# START OF Extract to read
The first few generations of TDX hardware have an erratum.  Triggering
it in Linux requires some kind of kernel bug involving relatively exotic
memory writes to TDX private memory and will manifest via
spurious-looking machine checks when reading the affected memory.

== Background ==

Virtually all kernel memory accesses operations happen in full
cachelines.  In practice, writing a "byte" of memory usually reads a 64
byte cacheline of memory, modifies it, then writes the whole line back.
Those operations do not trigger this problem.

This problem is triggered by "partial" writes where a write transaction
of less than cacheline lands at the memory controller.  The CPU does
these via non-temporal write instructions (like MOVNTI), or through
UC/WC memory mappings.  The issue can also be triggered away from the
CPU by devices doing partial writes via DMA.

== Problem ==

A partial write to a TDX private memory cacheline will silently "poison"
# END OF Extract to read
# START OF Given data
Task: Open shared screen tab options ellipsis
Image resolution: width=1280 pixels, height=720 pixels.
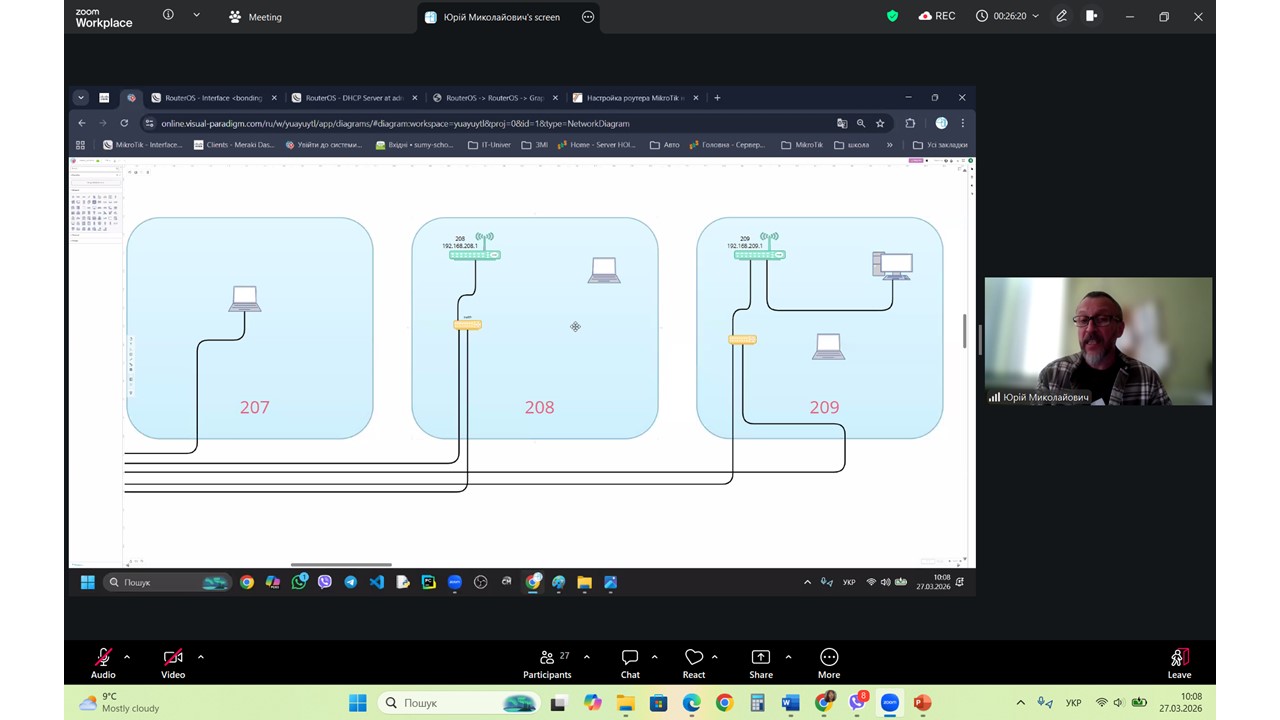Action: [x=588, y=17]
# END OF Given data
Objective
List every means the TDX erratum text gives for producing a partial write that reaches the memory controller. The lines that come after the text are separate material and have no connection to it.

Solution to the problem
- Non-temporal write instructions (like MOVNTI)
- UC/WC memory mappings
- Devices doing partial writes via DMA